Segment Start: Information provided

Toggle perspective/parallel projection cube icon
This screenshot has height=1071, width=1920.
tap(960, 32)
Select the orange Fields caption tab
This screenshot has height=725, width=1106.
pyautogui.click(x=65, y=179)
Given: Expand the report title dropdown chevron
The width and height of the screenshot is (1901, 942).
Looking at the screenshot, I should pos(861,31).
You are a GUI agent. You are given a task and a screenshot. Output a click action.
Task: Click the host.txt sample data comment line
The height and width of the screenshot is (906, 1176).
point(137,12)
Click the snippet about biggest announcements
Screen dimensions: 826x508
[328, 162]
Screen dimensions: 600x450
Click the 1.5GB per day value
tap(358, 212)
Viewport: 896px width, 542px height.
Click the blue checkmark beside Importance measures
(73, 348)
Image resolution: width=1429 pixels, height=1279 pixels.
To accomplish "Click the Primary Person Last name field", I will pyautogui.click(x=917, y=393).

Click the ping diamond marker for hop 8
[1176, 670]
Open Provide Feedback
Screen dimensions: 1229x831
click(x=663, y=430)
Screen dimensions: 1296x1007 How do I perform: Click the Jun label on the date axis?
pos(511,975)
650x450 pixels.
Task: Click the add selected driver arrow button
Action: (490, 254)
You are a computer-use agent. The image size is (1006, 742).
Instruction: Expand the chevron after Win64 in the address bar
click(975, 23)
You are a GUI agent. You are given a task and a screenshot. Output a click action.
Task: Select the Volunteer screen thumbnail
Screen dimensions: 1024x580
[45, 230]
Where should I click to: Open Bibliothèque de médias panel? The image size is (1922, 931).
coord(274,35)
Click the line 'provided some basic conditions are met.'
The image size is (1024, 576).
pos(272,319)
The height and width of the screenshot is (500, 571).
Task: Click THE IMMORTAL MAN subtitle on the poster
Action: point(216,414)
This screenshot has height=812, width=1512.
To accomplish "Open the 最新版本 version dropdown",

Segment End: Information provided

_Assignment_.
Each entry should be written out again exactly, with no word left out.

_Exercise result_.
Toggle perspective/parallel projection cube icon
This screenshot has height=1071, width=1920.
tap(960, 32)
Select the orange Fields caption tab
This screenshot has height=725, width=1106.
pyautogui.click(x=65, y=179)
Given: Expand the report title dropdown chevron
The width and height of the screenshot is (1901, 942).
Looking at the screenshot, I should pos(861,31).
You are a GUI agent. You are given a task and a screenshot. Output a click action.
Task: Click the host.txt sample data comment line
The height and width of the screenshot is (906, 1176).
point(137,12)
Click the snippet about biggest announcements
Screen dimensions: 826x508
[328, 162]
Screen dimensions: 600x450
Click the 1.5GB per day value
tap(358, 212)
Viewport: 896px width, 542px height.
Click the blue checkmark beside Importance measures
(73, 348)
Image resolution: width=1429 pixels, height=1279 pixels.
To accomplish "Click the Primary Person Last name field", I will pyautogui.click(x=917, y=393).

Click the ping diamond marker for hop 8
[1176, 670]
Open Provide Feedback
Screen dimensions: 1229x831
click(x=663, y=430)
Screen dimensions: 1296x1007 How do I perform: Click the Jun label on the date axis?
pos(511,975)
650x450 pixels.
Task: Click the add selected driver arrow button
Action: (490, 254)
You are a computer-use agent. The image size is (1006, 742).
Instruction: Expand the chevron after Win64 in the address bar
click(975, 23)
You are a GUI agent. You are given a task and a screenshot. Output a click action.
Task: Select the Volunteer screen thumbnail
Screen dimensions: 1024x580
[45, 230]
Where should I click to: Open Bibliothèque de médias panel? The image size is (1922, 931).
coord(274,35)
Click the line 'provided some basic conditions are met.'
The image size is (1024, 576).
pos(272,319)
The height and width of the screenshot is (500, 571).
Task: Click THE IMMORTAL MAN subtitle on the poster
Action: point(216,414)
This screenshot has height=812, width=1512.
To accomplish "Open the 最新版本 version dropdown",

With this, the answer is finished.